Dapprima mi presenta i suoi lavori a caso, senza seguire un ordine cronologico. Solo quando ci mettiamo a sedere e a pensare alla mostra, e ricomincio con le domande, solo allora i quadri trovano una loro collocazione storica.

                      



Eloisa mi parla di lei, del suo approccio alla pittura, di un mondo che ha delicatamente assaporato fin da quando era piccola grazie ai suoi genitori, agli amici, ai poeti e ai letterati che gravitavano nella te room zen di Viareggio aperta dalla madre.
Seguo attentamente ogni più piccola sfumatura dei suoi viaggi, in Italia e all'estero. E me la immagino, Eloisa, tra una esperienza e l'altra, tra un incontro e l'altro, alle prese con la sua ricerca pittorica che, ci tiene a sottolinearlo, è pura pittura, ispirazione, trasporto del colore.
Concettuale? No, non c'è niente di concettuale nel suo linguaggio ma solo un sapiente uso del colore che fa da soggetto e, simultaneamente, da veicolo.

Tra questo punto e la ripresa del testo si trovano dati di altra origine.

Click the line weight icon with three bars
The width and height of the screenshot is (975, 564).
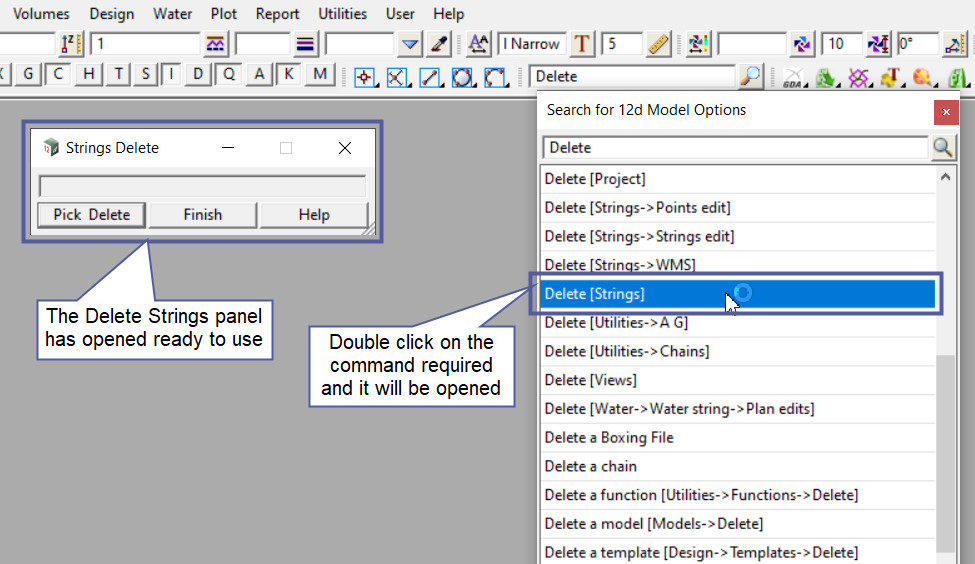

A volte, il colore, si trasforma in un Fiore, a volte in Lupo.


          

A volte s'impone con fermezza nel caschetto nero del volto di una Donna, per lasciare poi il posto a tenui velature che, senza dubbio, ci rimandano ad una nota elegante ed accattivante ed arricchiscono, come preziosi ornamenti, ogni quadro da noi attentamente osservato.

      

LA MOSTRA.
Mi suggerisce il titolo della mostra che voglio organizzare un fatto che Eloisa  mi racconta, di quando cioè viveva a Londra e frequentava la Saint Martin Shool of Art and Design, dove l'incontro e poi il rapporto con Domenique D'Olive diventano fondamentali.
"ONE TO ONE..." : uno a uno, esplicando proprio quell'intimo rapporto che ogni fruitore cercherà di instaurare di fronte ad ogni lavoro di Eloisa Tosi.
Lo spazio scelto per la personale non è una galleria d'arte e non ricorda nemmeno le atmosfere del white cube, tutt'altro. Si tratta della CITE', caffè letterario in Borgo San Frediano a Firenze. Non solo, propongo anche per la serata inaugurale un accompagnamento musicale del pianista Federico Zanetti, giovane talento del nostro panorama italiano.
Note e colori, musica e viaggi: sì, un connubio che ben si addice a questa prima serata lungo il percorso pittorico di Eloisa Tosi.